Once, during regular beforesleep C++ standard reading, I’ve encountered such interesting paragraph in [stmt.dcl]:
Dynamic initialization of a block-scope variable with static storage duration or thread storage duration is performed the first time control passes through its declaration; such a variable is considered initialized upon the completion of its initialization. If the initialization exits by throwing an exception, the initialization is not complete, so it will be tried again the next time control enters the declaration. If control enters the declaration concurrently while the variable is being initialized, the concurrent execution shall wait for completion of the initialization.
Once again:
variable is considered initialized upon the completion of its initialization
throwing an exception, the initialization is not complete
concurrently while the variable is being initialized, the concurrent execution shall wait for completion
BENG! That’s it! I’ve immediately forgot about mutexes, atomics etc.
MCVE
Let’s start with something simple. A multithread accumulation.
int main()
{
int sum{};
auto concurrent_fun = [&sum]
{
sum += 3;
};
auto fun = [concurrent_fun]
{
for(auto i = 0u; i < 100000; ++i)
{
sync_call(concurrent_fun);
}
};
auto t1 = std::thread{ fun };
auto t2 = std::thread{ fun };
t1.join();
t2.join();
std::cout << sum;
}
At the point of cout`, sum should be 600000.
Now let’s create a function called e.g. sync_call that will take any callable object and will take care of concurrent calls.
template <typename Callable>
void sync_call(Callable&& callable)
And now, The Magic. First, we need static variable.
template <typename Callable>
void sync_call(Callable&& callable)
{
static auto _
calling our concurrent callable object should be executed during initialization of the variable => lambda for the rescue.
template <typename Callable>
void sync_call(Callable&& callable)
{
static auto _ = [callable]
{
callable();
return 0;
}();
}
now we need to prevent from actual initialization.

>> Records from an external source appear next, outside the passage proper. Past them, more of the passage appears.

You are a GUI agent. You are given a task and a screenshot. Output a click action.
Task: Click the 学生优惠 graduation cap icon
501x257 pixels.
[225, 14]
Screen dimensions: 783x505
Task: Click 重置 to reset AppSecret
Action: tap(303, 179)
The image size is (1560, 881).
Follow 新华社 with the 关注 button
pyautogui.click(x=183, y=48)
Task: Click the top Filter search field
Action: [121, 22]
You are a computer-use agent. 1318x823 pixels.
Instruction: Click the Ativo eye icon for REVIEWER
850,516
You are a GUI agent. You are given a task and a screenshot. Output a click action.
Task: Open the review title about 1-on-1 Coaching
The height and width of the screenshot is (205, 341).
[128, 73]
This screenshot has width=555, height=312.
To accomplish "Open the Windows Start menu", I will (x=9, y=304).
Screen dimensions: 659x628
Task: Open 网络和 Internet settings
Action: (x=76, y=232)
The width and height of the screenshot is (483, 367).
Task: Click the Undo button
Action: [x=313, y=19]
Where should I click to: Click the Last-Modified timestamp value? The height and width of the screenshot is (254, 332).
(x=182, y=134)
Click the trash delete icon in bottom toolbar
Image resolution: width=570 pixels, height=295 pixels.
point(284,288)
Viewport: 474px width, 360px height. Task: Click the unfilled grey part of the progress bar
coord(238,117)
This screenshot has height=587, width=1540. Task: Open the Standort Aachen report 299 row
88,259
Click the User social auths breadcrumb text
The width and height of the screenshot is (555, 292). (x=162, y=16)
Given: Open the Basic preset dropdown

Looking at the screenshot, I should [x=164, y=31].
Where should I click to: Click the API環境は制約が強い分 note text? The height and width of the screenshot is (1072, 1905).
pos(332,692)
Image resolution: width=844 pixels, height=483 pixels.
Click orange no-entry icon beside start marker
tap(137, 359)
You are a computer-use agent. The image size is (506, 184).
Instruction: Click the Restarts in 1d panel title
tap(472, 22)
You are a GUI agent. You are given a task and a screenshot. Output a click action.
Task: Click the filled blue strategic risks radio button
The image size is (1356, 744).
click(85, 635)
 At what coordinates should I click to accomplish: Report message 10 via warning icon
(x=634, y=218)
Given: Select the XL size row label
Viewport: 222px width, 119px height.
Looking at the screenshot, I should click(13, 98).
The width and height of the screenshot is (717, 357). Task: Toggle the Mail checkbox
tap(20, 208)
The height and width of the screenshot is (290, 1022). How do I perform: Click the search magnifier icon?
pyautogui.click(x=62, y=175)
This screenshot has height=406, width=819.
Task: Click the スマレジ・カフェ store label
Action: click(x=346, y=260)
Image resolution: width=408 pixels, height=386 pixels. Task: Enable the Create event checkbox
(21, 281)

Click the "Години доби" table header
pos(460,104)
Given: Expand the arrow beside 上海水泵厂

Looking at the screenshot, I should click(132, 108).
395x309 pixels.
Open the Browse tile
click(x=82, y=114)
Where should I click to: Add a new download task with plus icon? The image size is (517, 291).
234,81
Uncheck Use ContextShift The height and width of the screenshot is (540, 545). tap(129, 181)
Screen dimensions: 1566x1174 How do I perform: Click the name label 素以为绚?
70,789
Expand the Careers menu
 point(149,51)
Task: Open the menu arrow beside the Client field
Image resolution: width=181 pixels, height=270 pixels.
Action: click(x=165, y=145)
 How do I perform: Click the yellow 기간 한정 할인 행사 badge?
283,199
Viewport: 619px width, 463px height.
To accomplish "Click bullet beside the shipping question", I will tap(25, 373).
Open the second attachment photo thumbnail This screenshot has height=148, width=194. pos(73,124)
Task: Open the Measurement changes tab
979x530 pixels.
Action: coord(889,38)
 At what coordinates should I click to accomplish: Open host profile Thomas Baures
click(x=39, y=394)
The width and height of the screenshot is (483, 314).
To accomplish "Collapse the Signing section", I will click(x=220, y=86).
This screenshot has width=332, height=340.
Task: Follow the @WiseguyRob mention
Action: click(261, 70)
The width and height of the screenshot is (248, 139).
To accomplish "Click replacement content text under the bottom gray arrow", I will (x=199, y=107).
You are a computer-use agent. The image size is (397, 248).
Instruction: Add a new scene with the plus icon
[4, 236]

Of course by throwing.
template <typename Callable>
void sync_call(Callable&& callable)
{
static auto _ = [callable]
{
callable();
throw 0;
return 0;
}();
}
and of course, let’s prevent from crashing by not caught exception
template <typename Callable>
void sync_call(Callable&& callable)
{
try
{
static auto _ = [callable]
{
callable();
throw 0;
return 0;
}();
}
catch (...)
{}
}
At this point it looks really, really good. But I can imagine a situation, when someone would want to… I don’t know, e.g. throw his own exception during our object call. Now we’re catching anything. Not cool. Let’s create our own exception.
namespace details
{
class mutexes_are_passé : std::exception
{
public:
const char* what() const noexcept override { return "Mutexes are passe"; }
};
}
template <typename Callable>
void sync_call(Callable&& callable)
{
try
{
static auto _ = [callable]
{
callable();
throw details::mutexes_are_passé{};
return 0;
}();
}
catch (const details::mutexes_are_passé&)
{}
}
Just right.
And the full code.
#include <iostream>
#include <thread>
namespace details
{
class mutexes_are_passé : std::exception
{
public:
const char* what() const noexcept override { return "Mutexes are passé"; }
};
}
template <typename Callable>
void sync_call(Callable&& callable)
{
try
{
static auto _ = [callable]
{
callable();
throw details::mutexes_are_passé{};
return 0;
}();
}
catch (const details::mutexes_are_passé&)
{}
}
int main()
{
int sum{};
auto concurrent_fun = [&sum]
{
sum += 3;
};
auto fun = [concurrent_fun]
{
for(auto i = 0u; i < 100000; ++i)
{
sync_call(concurrent_fun);
}
};
auto t1 = std::thread{ fun };
auto t2 = std::thread{ fun };
t1.join();
t2.join();
std::cout << sum;
}
Final speech
If you read whole art, up to this point, I owe you one more thing.
This code won’t compile under gcc by default.